▶ **Prompt**: The answer must be an exact copy of the lines from the one containing "Zoom out the chip pinout view" through the last line of the records, with no pictures.

▶ **Record excerpts**:
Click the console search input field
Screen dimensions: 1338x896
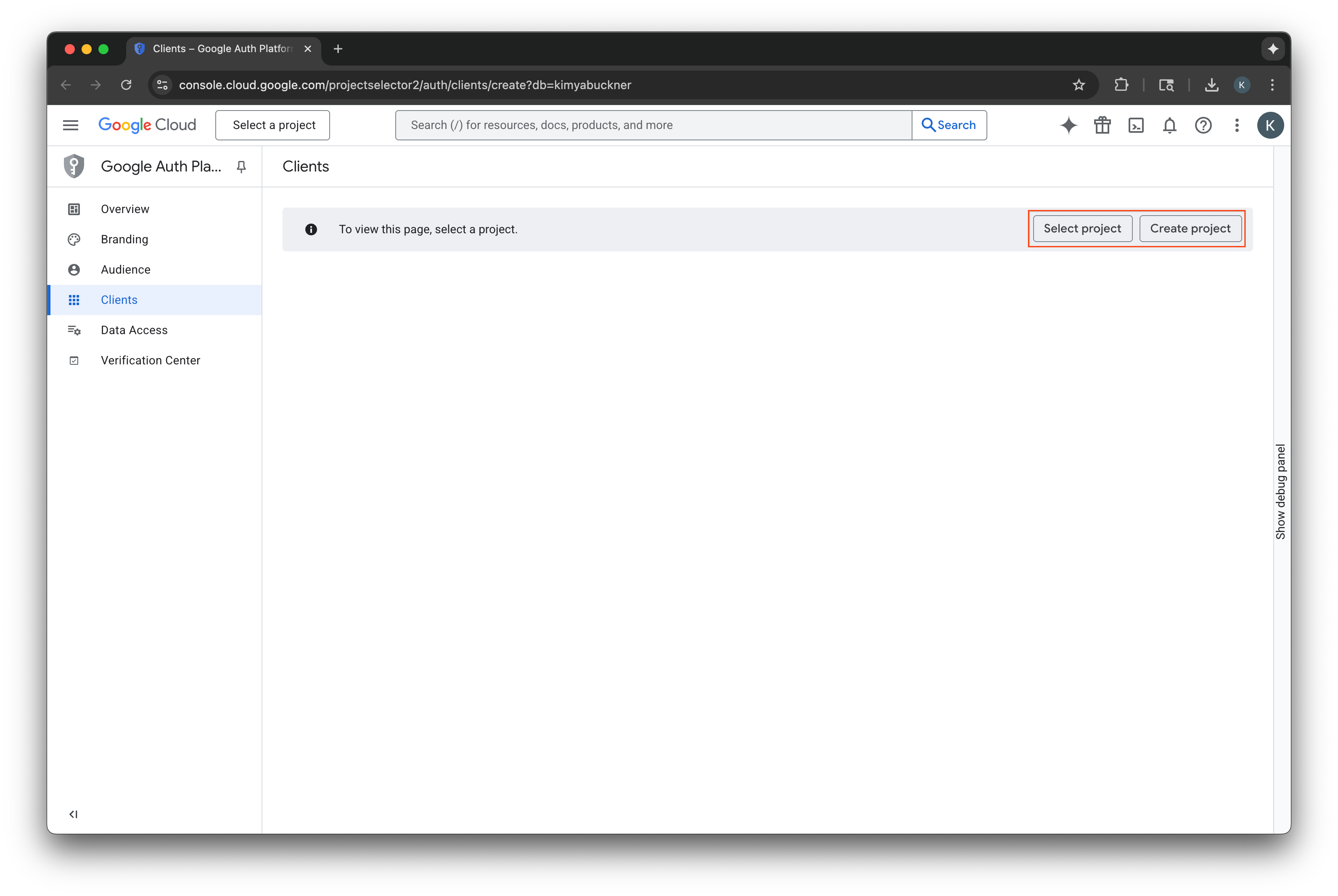(652, 124)
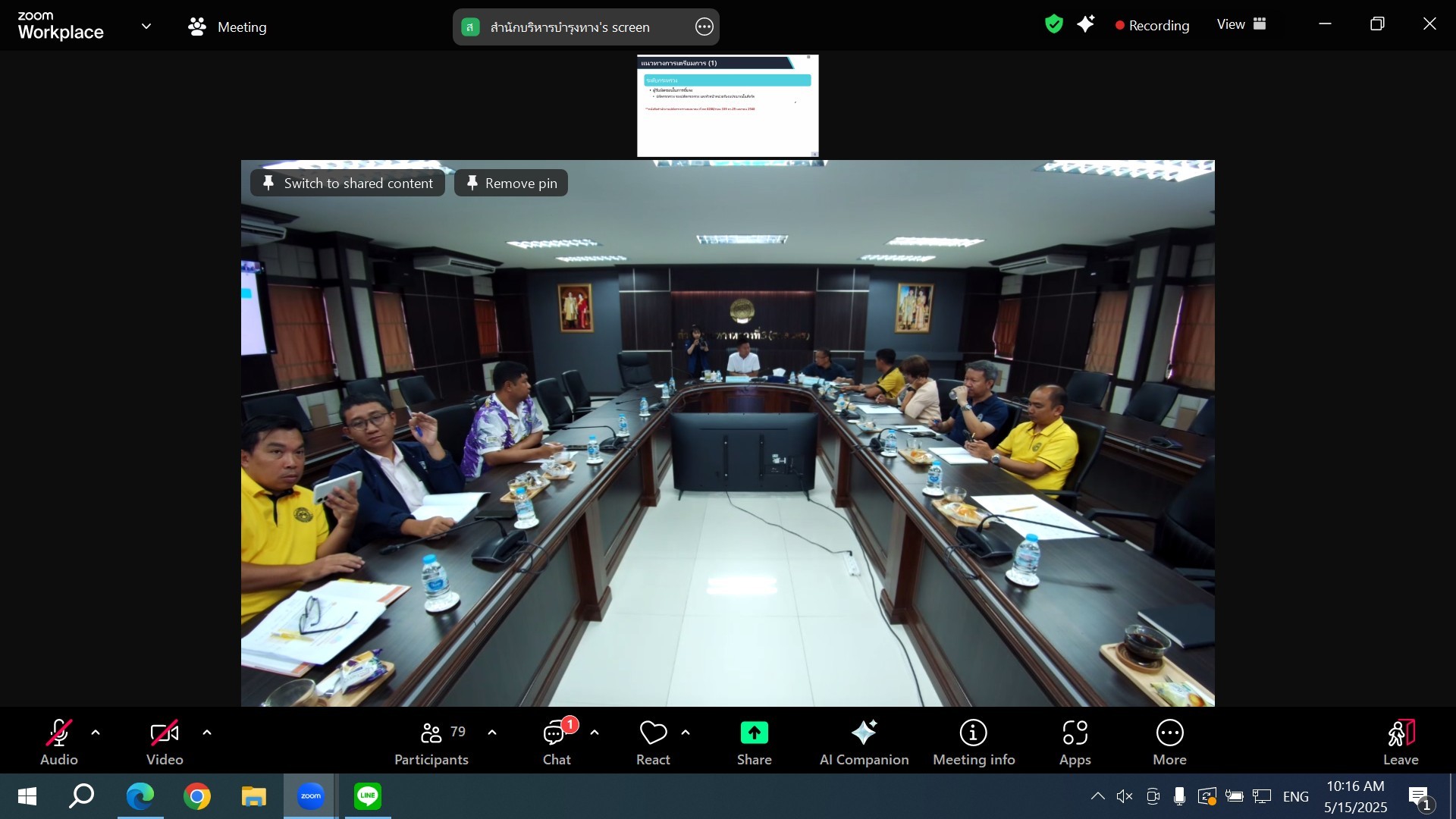This screenshot has width=1456, height=819.
Task: Open the Apps panel
Action: [1075, 742]
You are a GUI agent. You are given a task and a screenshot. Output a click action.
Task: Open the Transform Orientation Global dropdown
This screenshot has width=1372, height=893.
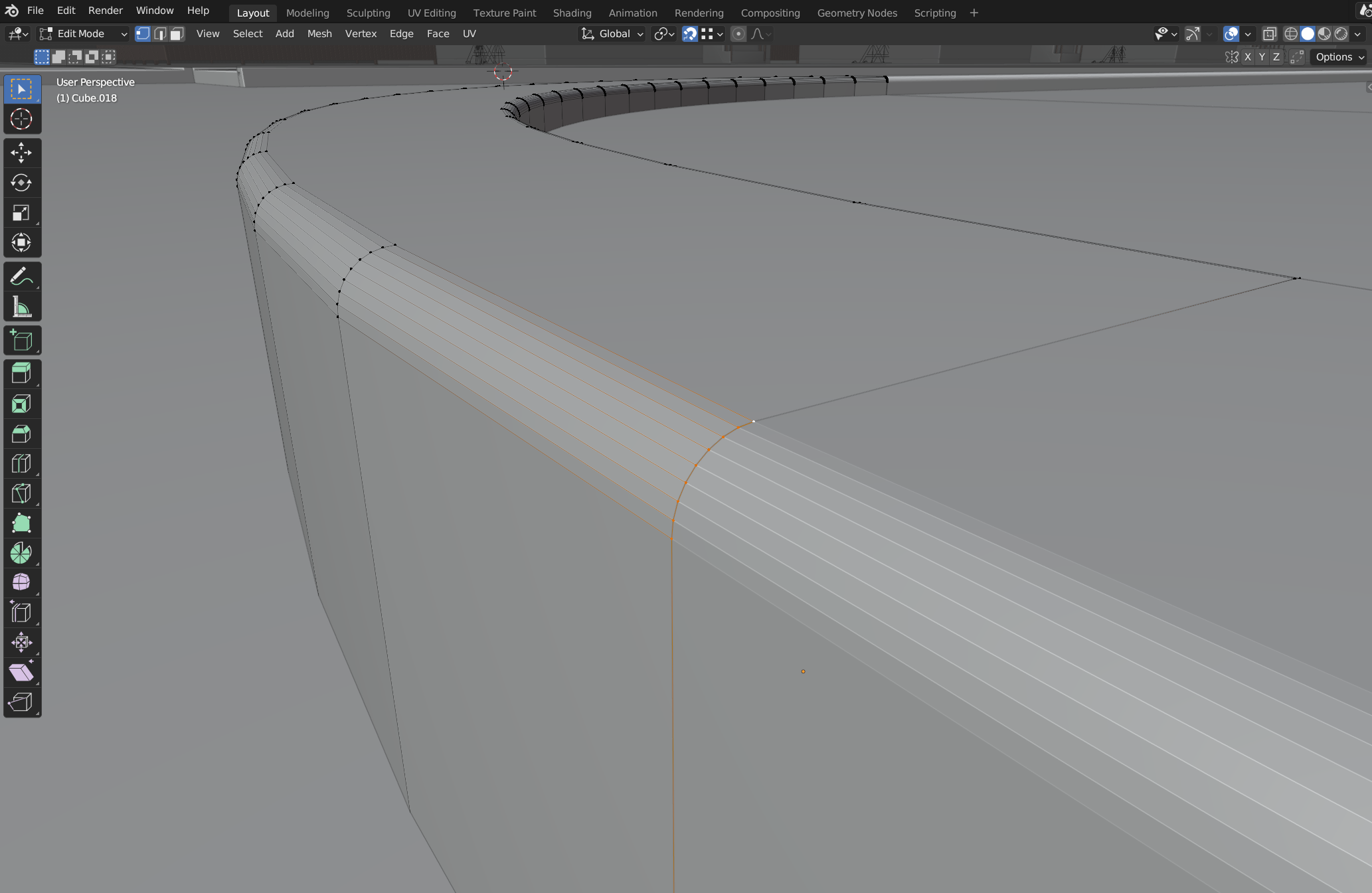pos(611,34)
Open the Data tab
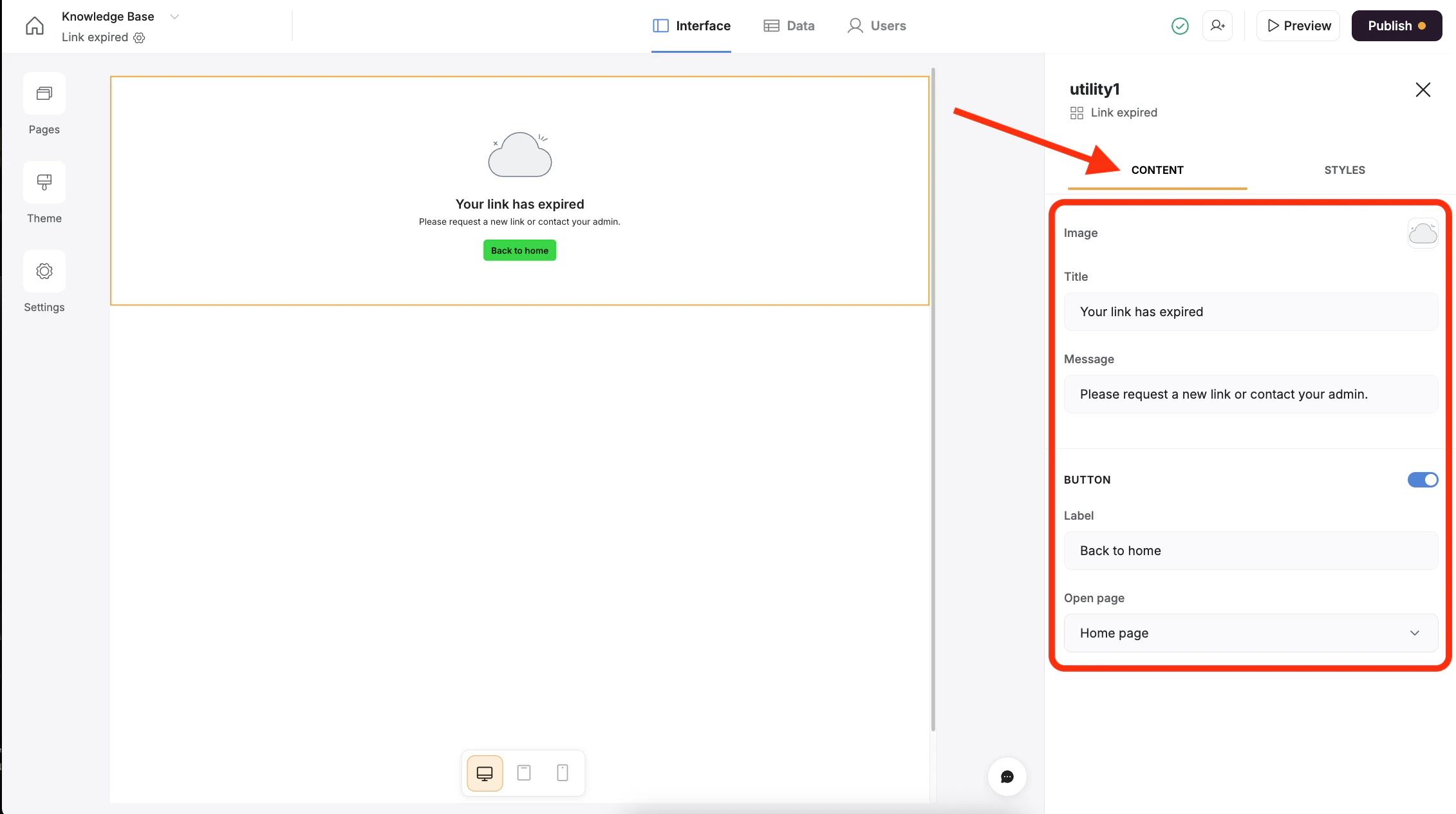 789,26
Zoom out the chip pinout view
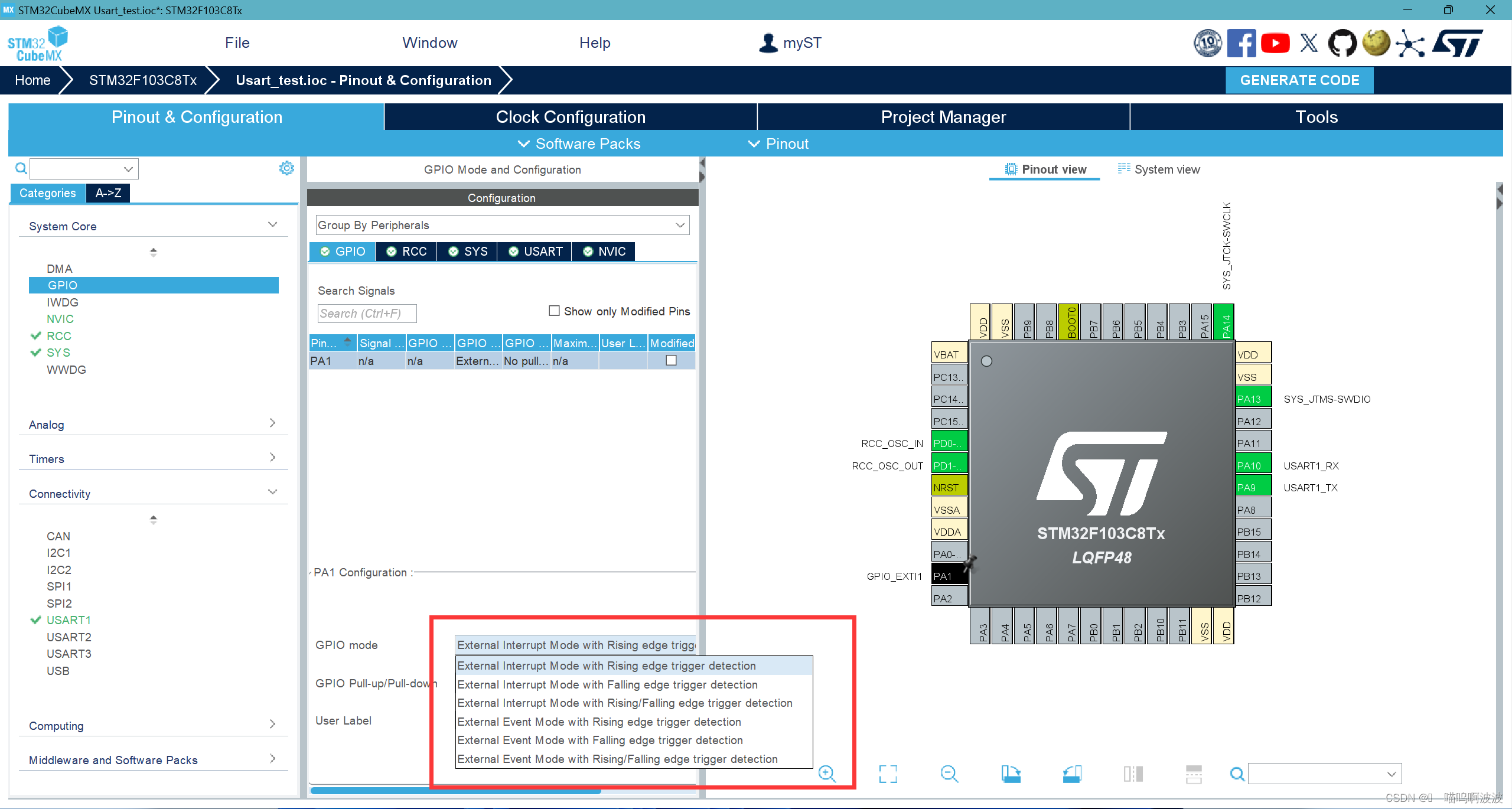1512x809 pixels. 949,774
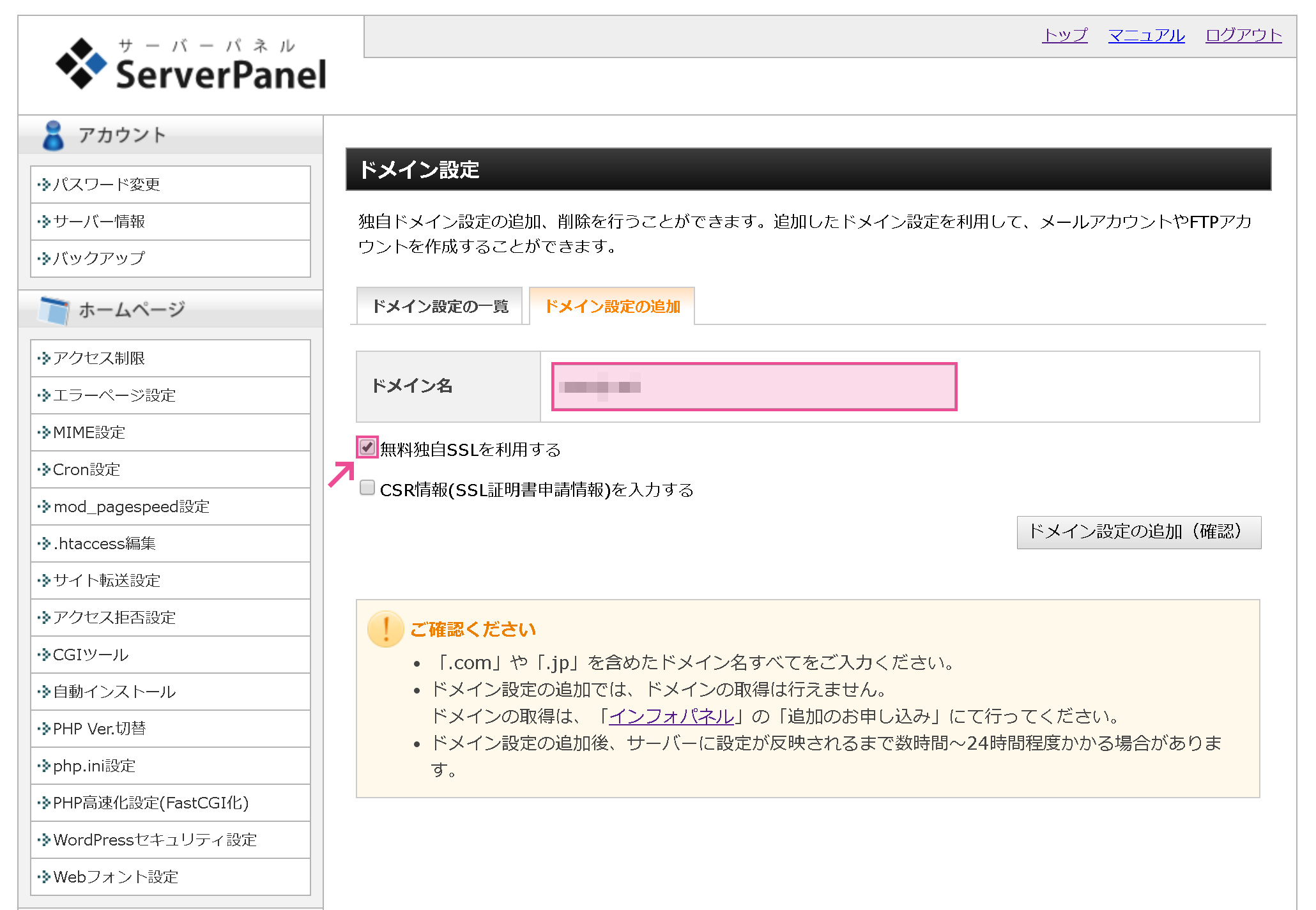Open the インフォパネル link
The image size is (1316, 910).
tap(671, 716)
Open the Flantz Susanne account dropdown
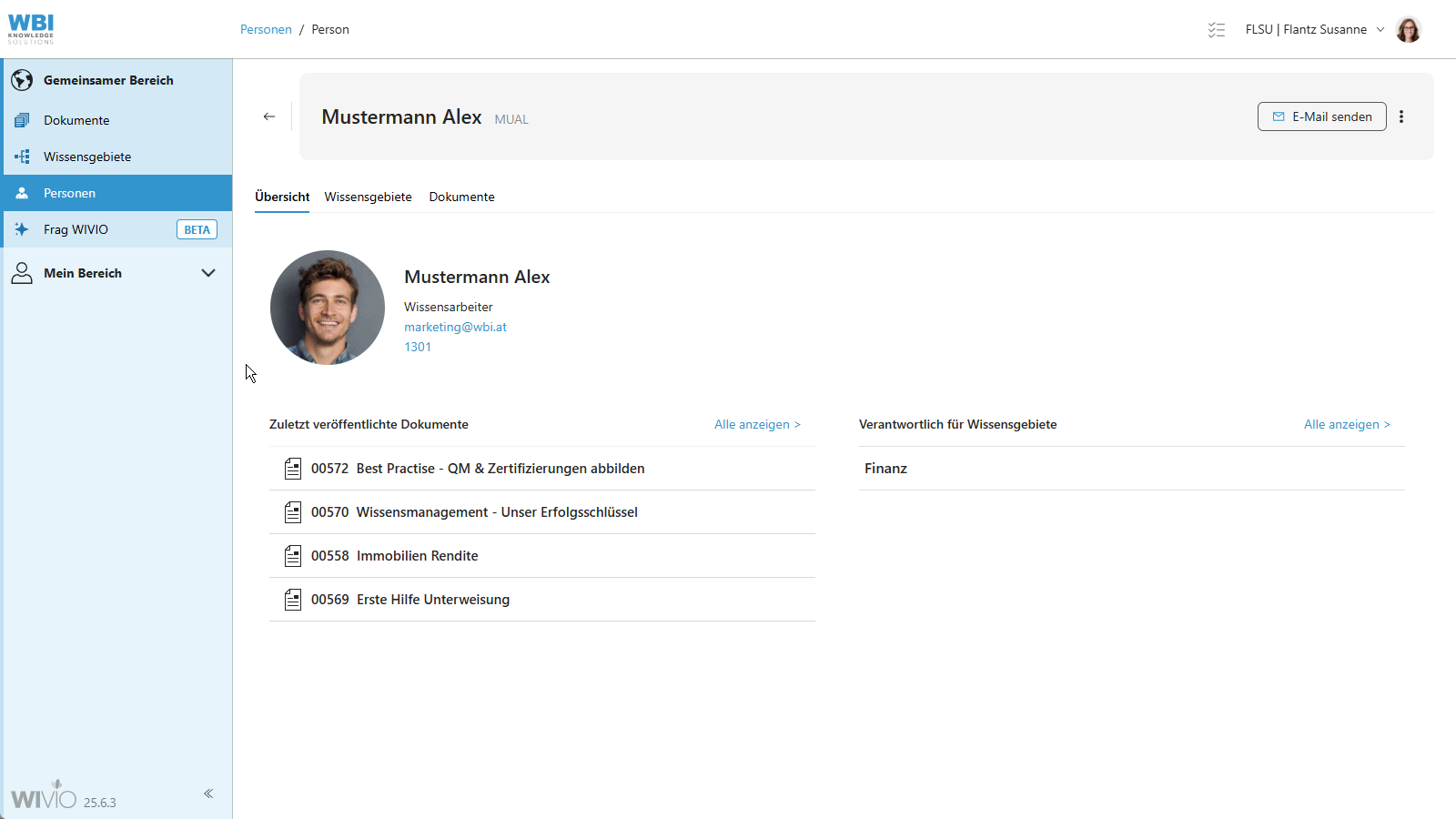This screenshot has width=1456, height=819. [1382, 29]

▶ **Reply to the exercise**:
Zoom out the chip pinout view
1512x809 pixels. 949,774
Open the インフォパネル link
The image size is (1316, 910).
tap(671, 716)
Open the Flantz Susanne account dropdown
This screenshot has width=1456, height=819. [1382, 29]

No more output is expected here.